Honda discontinues its collaborative efforts with General Motors (GM) to produce affordable electric vehicles.
Honda and GM’s partnership aimed to introduce EVs based on GM’s Ultium battery primarily for small SUVs by 2027.
GM faces financial uncertainties, with potential losses linked to the UAW strike and unforeseen costs.
CEO Toshihiro Mibe cites concerns over costs and battery performance as reasons for discontinuation.
According to Automotive News, Honda has decided not to continue its joint venture with General Motors (GM) to design and produce budget-friendly electric vehicles (EVs). This collaboration, initiated in April 2022, aimed to construct a novel EV design centered around GM’s Ultium battery technology, primarily targeting the small SUV sector. The first models under this partnership were anticipated to arrive in North American markets by 2027.
However, GM, facing escalating financial pressures, recently expressed doubts about attaining its projected $14 billion profit for the current year.
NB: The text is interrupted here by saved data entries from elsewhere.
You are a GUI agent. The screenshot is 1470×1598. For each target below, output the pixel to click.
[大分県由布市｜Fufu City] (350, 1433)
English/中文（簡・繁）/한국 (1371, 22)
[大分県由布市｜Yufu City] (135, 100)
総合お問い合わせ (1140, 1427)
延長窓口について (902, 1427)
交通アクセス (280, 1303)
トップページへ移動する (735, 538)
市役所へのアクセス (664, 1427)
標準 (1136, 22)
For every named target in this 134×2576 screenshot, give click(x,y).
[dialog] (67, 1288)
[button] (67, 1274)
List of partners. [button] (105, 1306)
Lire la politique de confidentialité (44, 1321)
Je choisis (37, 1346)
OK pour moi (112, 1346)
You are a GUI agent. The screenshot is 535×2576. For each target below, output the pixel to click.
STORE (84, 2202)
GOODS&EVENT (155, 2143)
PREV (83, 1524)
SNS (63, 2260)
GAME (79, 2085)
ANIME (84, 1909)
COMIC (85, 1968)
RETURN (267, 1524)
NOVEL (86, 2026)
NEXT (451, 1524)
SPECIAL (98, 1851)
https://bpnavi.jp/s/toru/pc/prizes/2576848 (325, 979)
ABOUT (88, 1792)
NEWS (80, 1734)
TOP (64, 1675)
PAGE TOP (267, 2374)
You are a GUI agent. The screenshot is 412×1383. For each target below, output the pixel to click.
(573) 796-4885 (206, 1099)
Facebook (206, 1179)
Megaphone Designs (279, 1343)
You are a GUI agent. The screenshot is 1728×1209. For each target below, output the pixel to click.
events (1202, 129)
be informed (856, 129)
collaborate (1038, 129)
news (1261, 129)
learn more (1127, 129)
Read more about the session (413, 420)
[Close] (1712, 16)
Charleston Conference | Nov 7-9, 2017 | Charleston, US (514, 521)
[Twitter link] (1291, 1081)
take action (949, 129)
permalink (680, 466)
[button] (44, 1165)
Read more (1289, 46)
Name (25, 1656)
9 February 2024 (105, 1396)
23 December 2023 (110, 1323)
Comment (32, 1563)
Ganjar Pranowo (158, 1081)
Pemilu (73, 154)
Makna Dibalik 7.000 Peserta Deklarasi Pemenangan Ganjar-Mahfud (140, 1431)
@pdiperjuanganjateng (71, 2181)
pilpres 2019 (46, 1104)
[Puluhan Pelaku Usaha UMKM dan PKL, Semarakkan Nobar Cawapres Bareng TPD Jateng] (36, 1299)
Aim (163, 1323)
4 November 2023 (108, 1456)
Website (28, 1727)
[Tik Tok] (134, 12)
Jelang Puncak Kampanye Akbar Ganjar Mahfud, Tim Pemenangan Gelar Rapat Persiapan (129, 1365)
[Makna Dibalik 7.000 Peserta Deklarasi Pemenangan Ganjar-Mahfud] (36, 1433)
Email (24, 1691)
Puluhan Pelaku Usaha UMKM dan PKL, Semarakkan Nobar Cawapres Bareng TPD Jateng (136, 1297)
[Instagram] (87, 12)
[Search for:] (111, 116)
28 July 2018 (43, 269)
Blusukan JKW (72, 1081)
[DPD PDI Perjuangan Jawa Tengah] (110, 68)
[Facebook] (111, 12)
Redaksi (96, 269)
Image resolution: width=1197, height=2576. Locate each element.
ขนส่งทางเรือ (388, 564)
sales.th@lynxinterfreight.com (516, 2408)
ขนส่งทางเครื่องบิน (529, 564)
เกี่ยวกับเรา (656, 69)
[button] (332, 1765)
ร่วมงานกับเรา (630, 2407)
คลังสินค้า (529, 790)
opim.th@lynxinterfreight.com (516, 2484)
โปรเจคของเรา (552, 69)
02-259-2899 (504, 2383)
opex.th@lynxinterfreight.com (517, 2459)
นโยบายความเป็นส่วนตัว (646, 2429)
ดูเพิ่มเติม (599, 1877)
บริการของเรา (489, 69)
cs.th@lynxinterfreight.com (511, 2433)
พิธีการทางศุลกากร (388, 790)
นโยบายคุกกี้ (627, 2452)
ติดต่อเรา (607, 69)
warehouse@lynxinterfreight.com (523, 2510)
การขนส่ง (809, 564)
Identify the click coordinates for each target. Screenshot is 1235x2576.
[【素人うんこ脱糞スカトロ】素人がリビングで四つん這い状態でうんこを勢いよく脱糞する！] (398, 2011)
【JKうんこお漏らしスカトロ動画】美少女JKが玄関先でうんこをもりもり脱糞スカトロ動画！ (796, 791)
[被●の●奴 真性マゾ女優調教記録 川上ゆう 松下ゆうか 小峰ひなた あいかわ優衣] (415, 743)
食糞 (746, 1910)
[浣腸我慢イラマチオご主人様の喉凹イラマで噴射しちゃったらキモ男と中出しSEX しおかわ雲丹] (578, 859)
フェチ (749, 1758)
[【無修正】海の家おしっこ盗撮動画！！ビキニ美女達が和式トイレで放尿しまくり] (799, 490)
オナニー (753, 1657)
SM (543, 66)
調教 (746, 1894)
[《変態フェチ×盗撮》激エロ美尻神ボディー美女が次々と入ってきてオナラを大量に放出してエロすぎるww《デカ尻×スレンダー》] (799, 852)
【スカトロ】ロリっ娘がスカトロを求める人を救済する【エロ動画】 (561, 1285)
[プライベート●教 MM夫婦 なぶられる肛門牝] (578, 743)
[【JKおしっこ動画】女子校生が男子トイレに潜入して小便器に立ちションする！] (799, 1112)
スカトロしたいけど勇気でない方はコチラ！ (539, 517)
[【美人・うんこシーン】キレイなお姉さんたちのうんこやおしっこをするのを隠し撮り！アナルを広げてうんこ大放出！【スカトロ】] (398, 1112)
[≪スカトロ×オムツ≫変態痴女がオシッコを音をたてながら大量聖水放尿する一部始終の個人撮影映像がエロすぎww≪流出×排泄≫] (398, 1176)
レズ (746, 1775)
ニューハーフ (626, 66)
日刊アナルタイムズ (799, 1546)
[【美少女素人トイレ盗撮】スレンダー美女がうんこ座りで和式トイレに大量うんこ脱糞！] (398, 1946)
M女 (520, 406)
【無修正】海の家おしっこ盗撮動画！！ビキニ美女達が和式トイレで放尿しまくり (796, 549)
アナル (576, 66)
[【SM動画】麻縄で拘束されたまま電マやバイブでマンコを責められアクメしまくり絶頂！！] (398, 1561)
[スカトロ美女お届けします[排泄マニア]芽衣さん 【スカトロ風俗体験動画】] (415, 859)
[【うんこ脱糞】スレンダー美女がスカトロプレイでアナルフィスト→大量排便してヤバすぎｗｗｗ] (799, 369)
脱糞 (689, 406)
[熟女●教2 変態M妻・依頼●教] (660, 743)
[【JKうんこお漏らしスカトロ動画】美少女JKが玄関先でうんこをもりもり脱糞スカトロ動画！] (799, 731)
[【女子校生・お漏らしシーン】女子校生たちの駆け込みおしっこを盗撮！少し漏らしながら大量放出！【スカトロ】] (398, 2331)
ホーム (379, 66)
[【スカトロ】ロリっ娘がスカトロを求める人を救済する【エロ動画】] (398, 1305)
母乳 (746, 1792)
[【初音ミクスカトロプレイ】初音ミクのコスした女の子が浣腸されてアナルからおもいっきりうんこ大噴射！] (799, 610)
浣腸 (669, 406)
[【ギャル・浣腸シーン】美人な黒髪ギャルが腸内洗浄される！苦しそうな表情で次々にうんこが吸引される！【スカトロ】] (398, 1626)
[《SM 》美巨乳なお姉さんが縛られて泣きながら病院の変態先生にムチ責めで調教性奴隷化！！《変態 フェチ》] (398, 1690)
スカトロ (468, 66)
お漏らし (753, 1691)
This uncertainty stems from the ongoing UAW strike, which has led to substantial weekly losses for the company. The financial turbulence has so far amounted to an approximate cost of $1 billion, considering both the strike-related weekly losses and prior accumulated costs.
Toshihiro Mibe, Honda’s CEO, communicated this decision during a Bloomberg Television interview, stating, “After studying this for a year, we decided that this would be difficult as a business, so at the moment we are ending development of an affordable EV.” He did not directly attribute the UAW strike as the primary reason but highlighted concerns over the costs and potential performance of the EV batteries.
The vision of the partnership was to introduce EVs priced below GM’s projected $30,000 Chevrolet Equinox and Honda’s future comparable models. Both automotive giants were optimistic that their combined efforts would enable them to compete with established market leaders like Tesla and BYD by fast-tracking battery cost reductions. Prior to this, GM and Honda had been amplifying their collaborative efforts, sharing developmental expenses, and boosting sales. Notably, their partnership dates back to 2013, focusing on hydrogen fuel cells, and more recently, on EV batteries, gasoline-powered vehicles, and autonomous driving technologies.